:: TO DO ::
1. In the club news text, where was Margaret Brown transferred with her husband Rick?
2. Pick up the club news text after its last sentence and keep writing.

+++ TEXT BLOCK

                Our club realized that as new members join, they know little about the stories of members who have been around longer. Some of the founding members did their talks in the 1990s – which doesn’t do much good for a member who joined in 2015.
                So the club is now inviting some long-term members to re-do their classification talks.
                January 14, Margaret Brown had a second run at her classification. She got as far as being transferred, with her husband Rick, to Dubai. There were so many questions, she never got back to Canada. Maybe someday she can do a re-re-classification talk.
 

Angel Award

                Louise Boivert came to the club January 21 to talk about her pet project – the Angel Award in support of children with Juvenile Rheumatoid Disease. You may know it also as Juvenile Idiopathic Arthritis – “idiopathic” meaning that no one knows just why it happens.
                Louise’s daughter Alise has it. It makes her allergic to almost everything, Louise says. It attacks joints, eyes, senses. Her growth is stunted, but otherwise there’s no way of knowing that Alise and others like her are on megadoses of chemotherapy.

++++++
+++ MATERIAL SHOWN

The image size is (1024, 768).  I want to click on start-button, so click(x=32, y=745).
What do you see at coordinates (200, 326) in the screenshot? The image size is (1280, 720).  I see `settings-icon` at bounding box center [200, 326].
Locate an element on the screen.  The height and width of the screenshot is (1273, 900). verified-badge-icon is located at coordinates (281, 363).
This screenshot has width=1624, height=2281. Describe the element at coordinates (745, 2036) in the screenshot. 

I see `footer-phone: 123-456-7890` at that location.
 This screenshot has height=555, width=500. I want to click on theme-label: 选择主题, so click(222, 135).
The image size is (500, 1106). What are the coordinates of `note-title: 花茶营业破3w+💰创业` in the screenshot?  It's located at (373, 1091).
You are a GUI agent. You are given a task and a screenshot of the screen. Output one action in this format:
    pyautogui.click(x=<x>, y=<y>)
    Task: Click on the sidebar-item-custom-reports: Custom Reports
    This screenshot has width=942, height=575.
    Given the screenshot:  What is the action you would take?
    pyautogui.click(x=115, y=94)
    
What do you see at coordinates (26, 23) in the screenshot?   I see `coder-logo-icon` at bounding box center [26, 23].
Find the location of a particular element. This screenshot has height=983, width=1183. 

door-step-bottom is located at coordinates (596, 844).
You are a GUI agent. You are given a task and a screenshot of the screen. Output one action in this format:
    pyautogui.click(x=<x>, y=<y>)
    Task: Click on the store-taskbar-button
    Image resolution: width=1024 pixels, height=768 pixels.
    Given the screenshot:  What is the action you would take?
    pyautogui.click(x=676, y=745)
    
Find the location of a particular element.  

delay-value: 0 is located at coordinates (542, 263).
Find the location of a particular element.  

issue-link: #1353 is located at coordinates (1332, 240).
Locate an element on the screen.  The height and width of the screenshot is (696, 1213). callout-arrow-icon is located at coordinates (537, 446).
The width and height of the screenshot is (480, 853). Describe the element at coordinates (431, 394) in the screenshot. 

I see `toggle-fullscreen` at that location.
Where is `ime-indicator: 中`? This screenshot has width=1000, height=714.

++++++

:: EXERCISE RESULTS ::
1. Dubai

2.
                Alise says that the only time she doesn’t hurt is when she’s singing. So her mother (who claims to read medical journals in her bath, and wonders, “I don’t know what happens to other kids who don’t have a mother who talks constantly”) has organized three annual Angel Award talent shows especially to support children with invisible disabilities.
                This year’s Angel Award will be June 26, the first time it has been held in Lake Country. (See the unauthorized editorial below.)
 

Personal Editorial

                I wish Rotary – not just locally, but perhaps nationally or even internationally – would take up the cause of invisible disabilities.
                I don’t know how many these disabilities affect. I don’t have any statistics. But I know that at least two members of our small club have family members with invisible disabilities. And I know something of the strain they can put on the rest of that family.
                I’ll illustrate with my own family. My wife and I were younger, we had a son with cystic fibrosis. You don’t need to know all about the disease. You only need to know that superficially, our son looked as healthy as anyone around him. He played sports. He went camping. He had a paper route. He once got 110% on a math test.
                Only if you lived with him would you know about the hours of therapy he had to get every day. The handfuls, literally handfuls, of medication he had to take with every meal. The sheer volume of antibiotics he needed every single day to ward off infections.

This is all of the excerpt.